By Matthew Marczi
Who would have thought that preseason depth chart moves actually meant something? The Pittsburgh Steelers discretely made a couple of depth chart moves throughout training camp, and it turns out that a lot of them stuck, two of which I previously noted.
First, it was cornerback Isaiah Green moving ahead of Josh Victorian on the depth chart, listed as the third cornerback behind Ike Taylor—which, considering Taylor is the team’s top cornerback, could be perceived as fifth on the cornerback depth chart overall. The Steelers elected to keep five cornerbacks this year, and as it turned out, Green came out as the fifth cornerback kept on the roster.
A week later, following the release of Stevenson Sylvester, it was rookie Vince Williams leapfrogging Brian Rolle, from fourth-string to second-string behind Larry Foote, on the inside linebacker depth chart. Rolle continued to get the second-team looks in the preseason finale, but it was Williams securing the roster spot in the end.
The Steelers did not even list tight end David Johnson on their depth chart until the last preseason game, but when he was finally listed, it was right behind Matt Spaeth as the second-string tight end (with Heath Miller still on the Physically Unable to Perform List at the time, of course). That bumped Jamie McCoy down to fourth-string, also behind David Paulson, and McCoy ultimately was beaten out by veteran in-camp waiver claim Michael Palmer following the game.
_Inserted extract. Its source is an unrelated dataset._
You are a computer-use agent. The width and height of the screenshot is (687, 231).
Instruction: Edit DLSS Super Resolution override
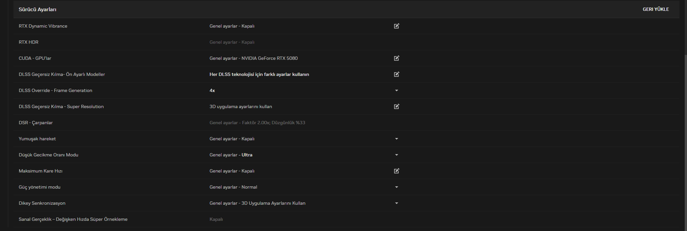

Also losing their jobs following the final game, based on the pre-game depth chart, were inside linebacker Marshall McFadden, running back Jonathan Dwyer, and cornerback Terry Hawthorne.
Listed as the second-string inside linebacker behind Lawrence Timmons for the entire duration of the offseason, Marshall McFadden failed to even make the practice squad and seems to have now been signed to the practice squad of the Oakland Raiders. Superior and consistent play on special teams by Kion Wilson won the day. Technically, the Steelers could still sign McFadden to the active roster from the Raiders’ practice squad on Tuesday when they presumably move Spaeth to the short-term IR, but the decision evidently was made final when they elected to add Terence Garvin to the practice squad as the fifth inside linebacker instead.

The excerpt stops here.